WHAT YOU SHOULD DO> Leave out all pictures. Extract exactly the lines from the one containing "This screenshot has width=840, height=562." through the end of the data.

(RECORDS Opens)

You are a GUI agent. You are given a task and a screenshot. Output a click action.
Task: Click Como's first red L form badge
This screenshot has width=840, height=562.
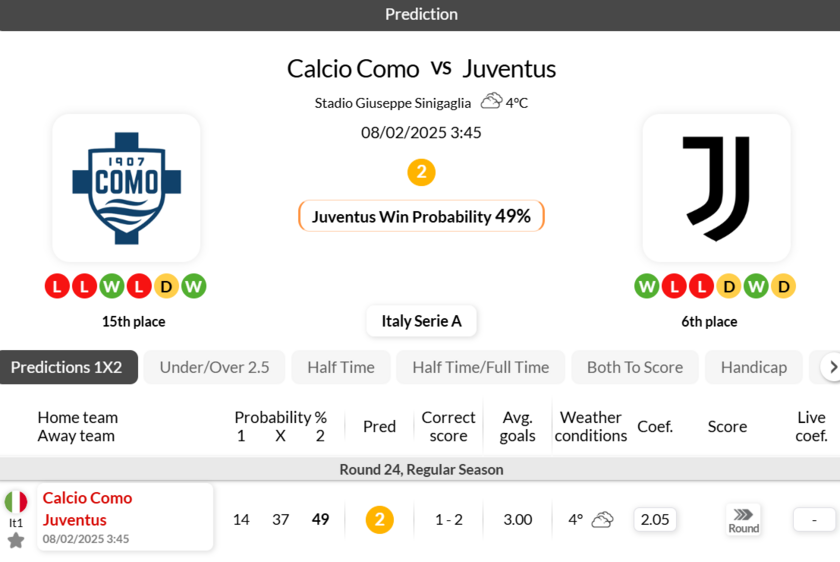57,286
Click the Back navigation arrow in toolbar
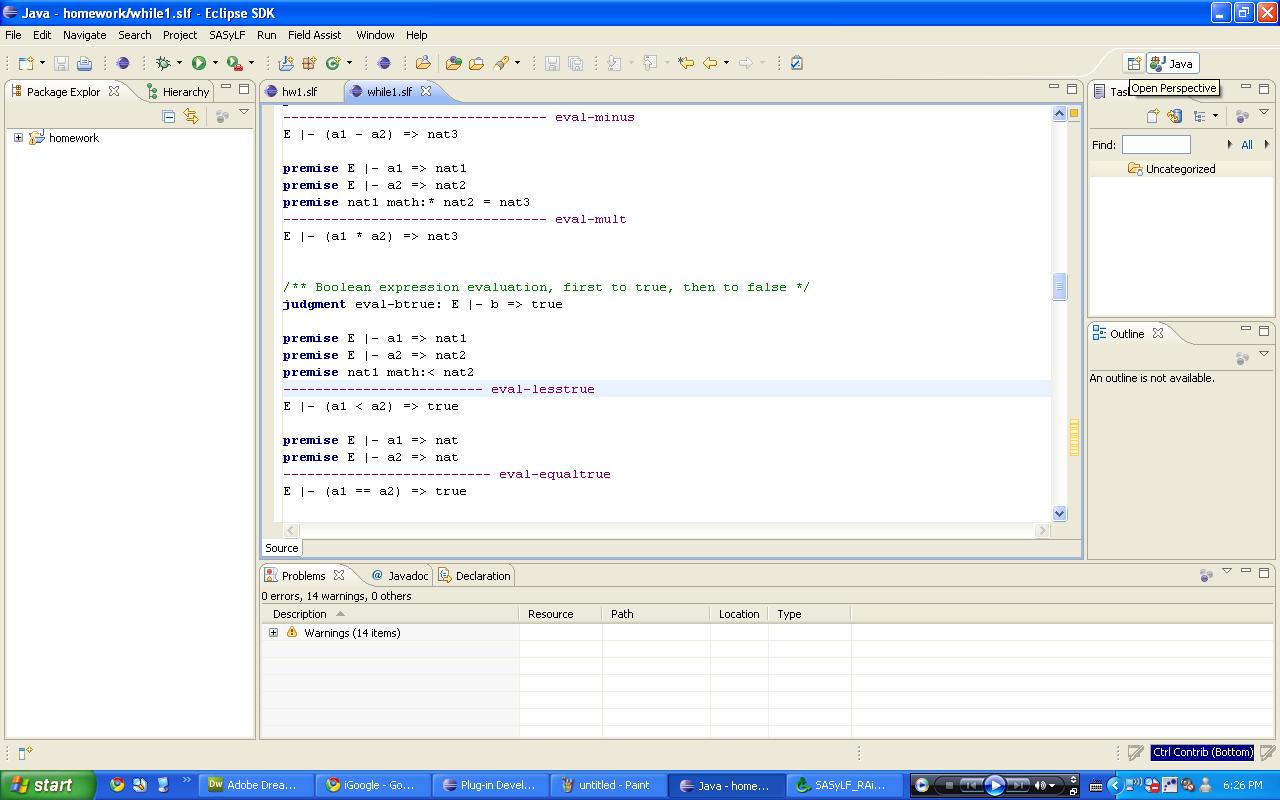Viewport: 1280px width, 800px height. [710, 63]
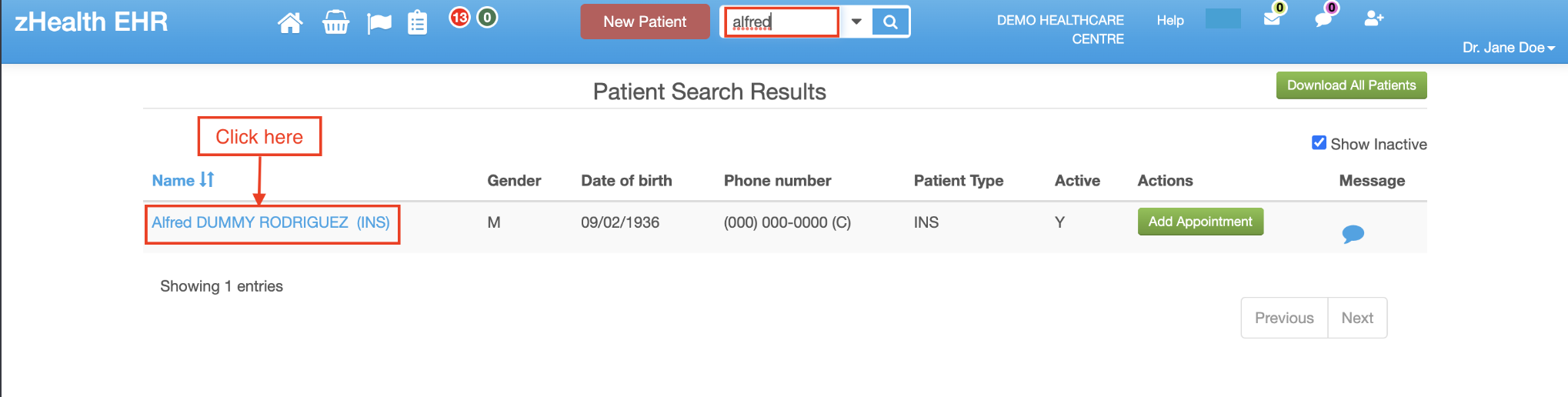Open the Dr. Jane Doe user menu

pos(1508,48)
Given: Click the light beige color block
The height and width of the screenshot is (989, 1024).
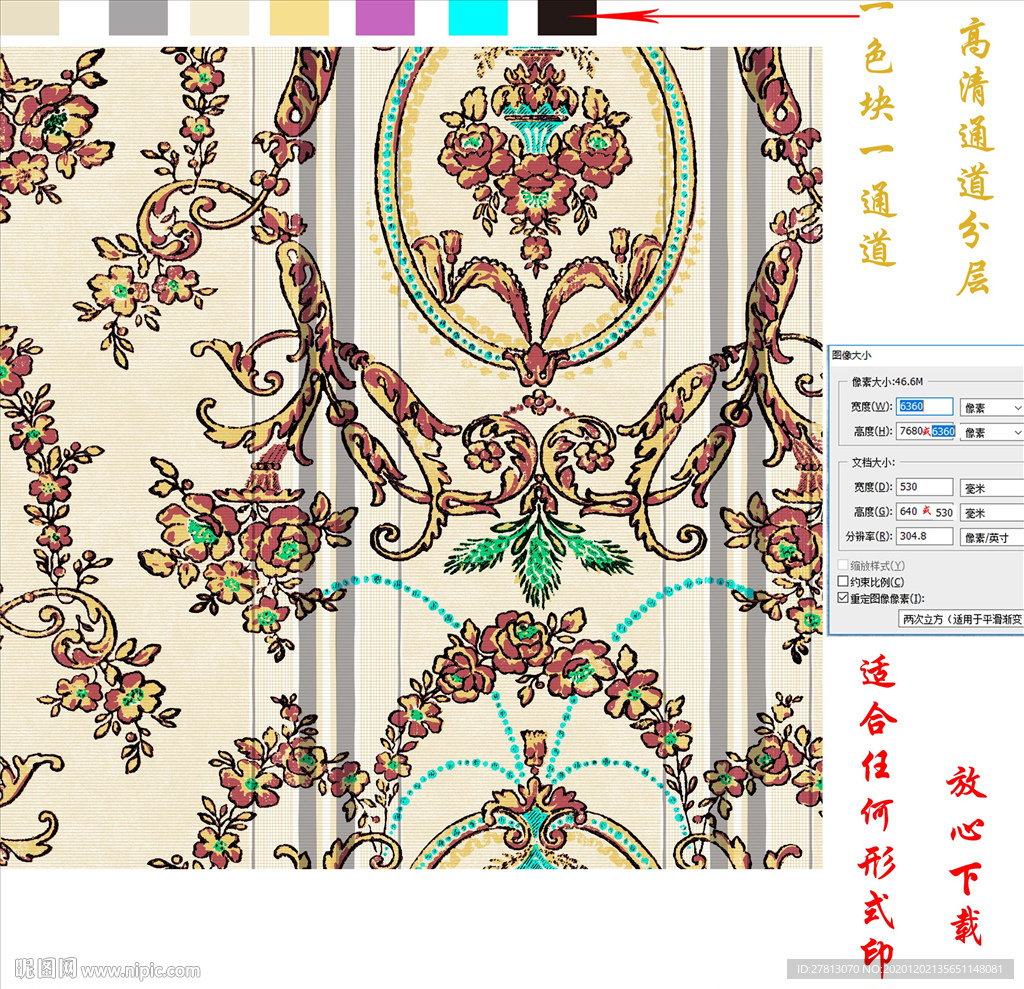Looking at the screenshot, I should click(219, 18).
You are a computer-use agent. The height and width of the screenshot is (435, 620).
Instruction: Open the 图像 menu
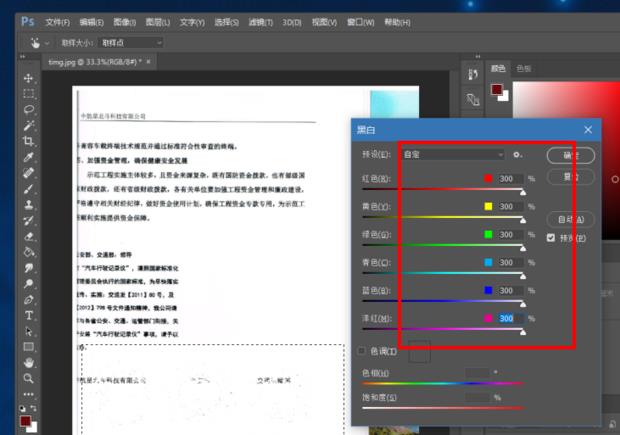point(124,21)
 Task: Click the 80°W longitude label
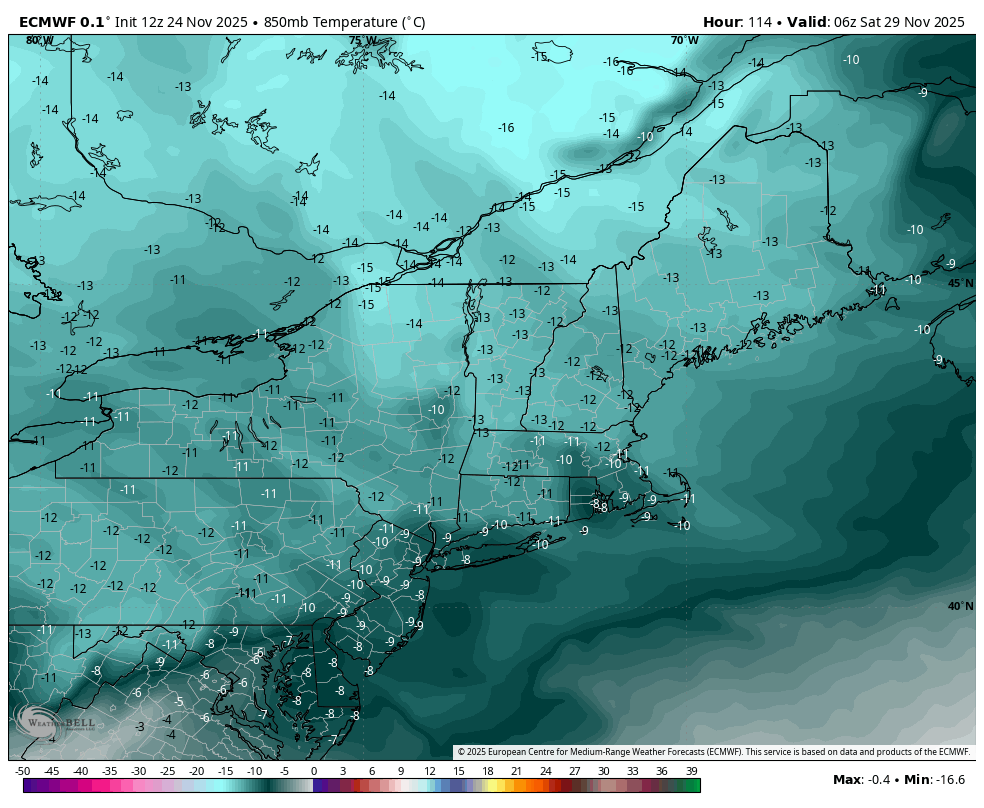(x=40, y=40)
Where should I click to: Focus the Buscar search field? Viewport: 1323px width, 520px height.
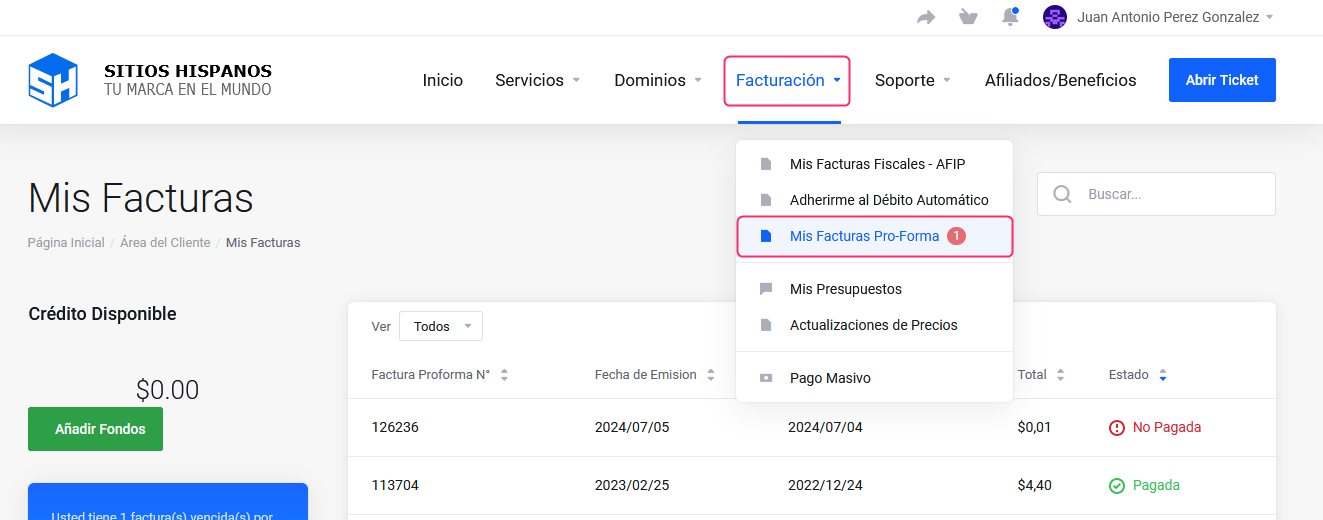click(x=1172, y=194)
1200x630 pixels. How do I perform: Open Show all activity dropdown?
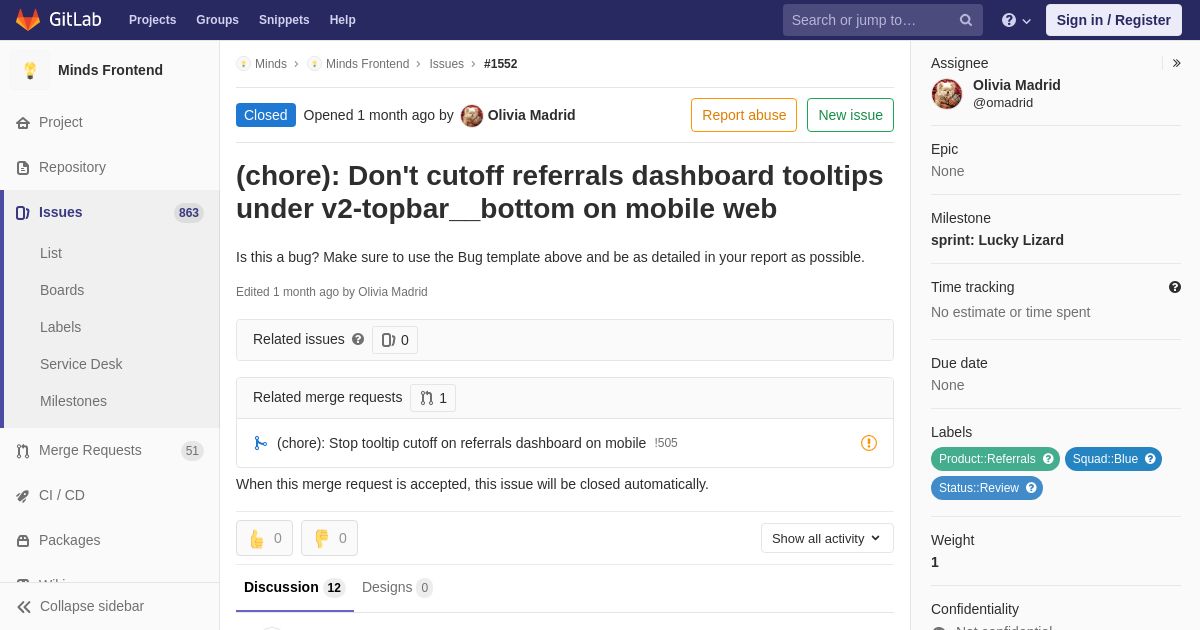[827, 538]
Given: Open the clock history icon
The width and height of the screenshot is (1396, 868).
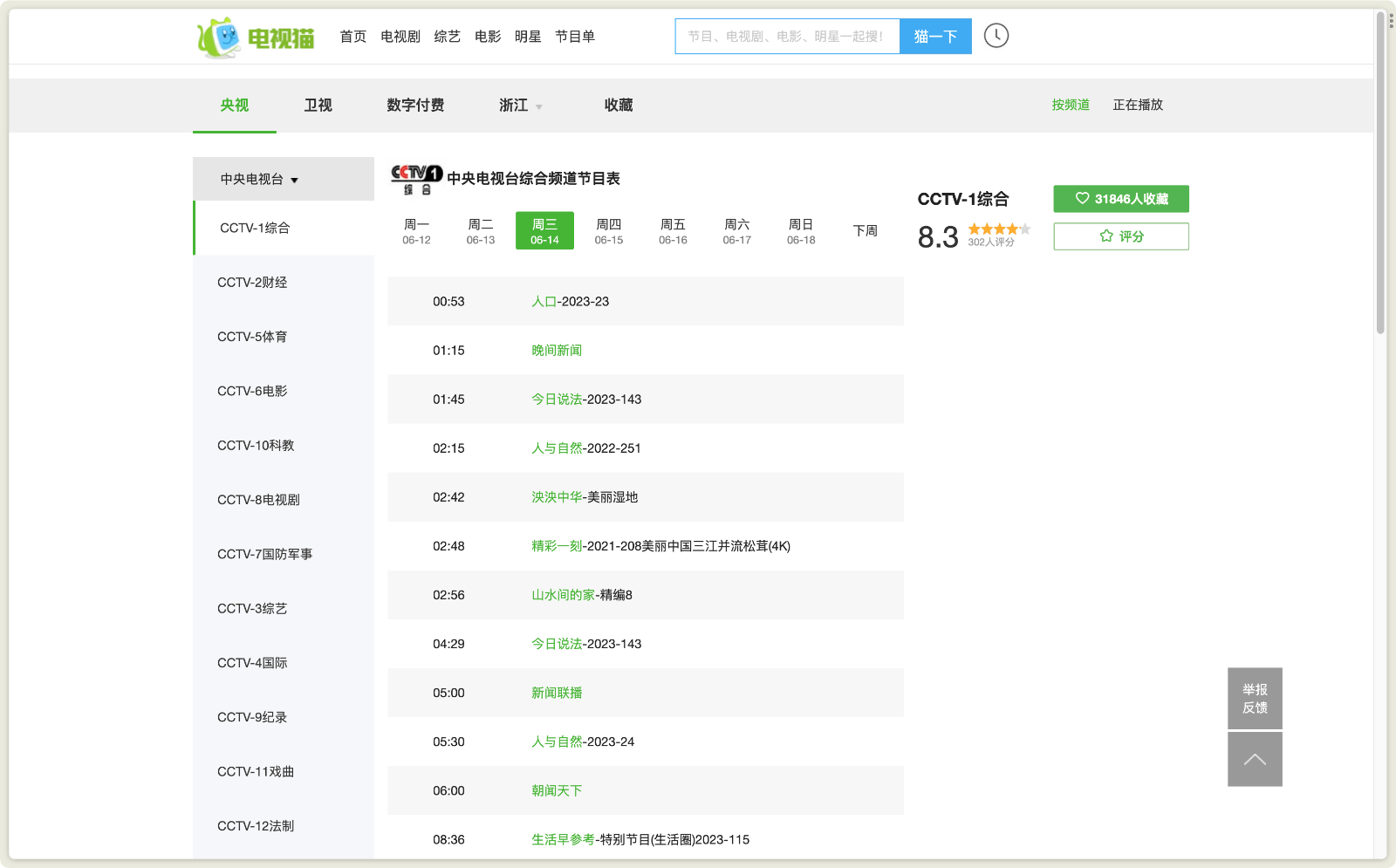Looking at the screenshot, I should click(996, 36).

(RECORDS Closes)

RESULT OF THIS EXERCISE>
This screenshot has width=840, height=562.
57,286
Click the Back navigation arrow in toolbar
Viewport: 1280px width, 800px height. [710, 63]
Open the Dr. Jane Doe user menu

pos(1508,48)
Given: Click the light beige color block
The height and width of the screenshot is (989, 1024).
Looking at the screenshot, I should click(219, 18).
You are a computer-use agent. The height and width of the screenshot is (435, 620).
Instruction: Open the 图像 menu
point(124,21)
 Task: Click the 80°W longitude label
(x=40, y=40)
Where should I click to: Focus the Buscar search field? Viewport: 1323px width, 520px height.
click(x=1172, y=194)
1200x630 pixels. How do I perform: Open Show all activity dropdown?
[827, 538]
Given: Open the clock history icon
The width and height of the screenshot is (1396, 868).
Looking at the screenshot, I should click(996, 36).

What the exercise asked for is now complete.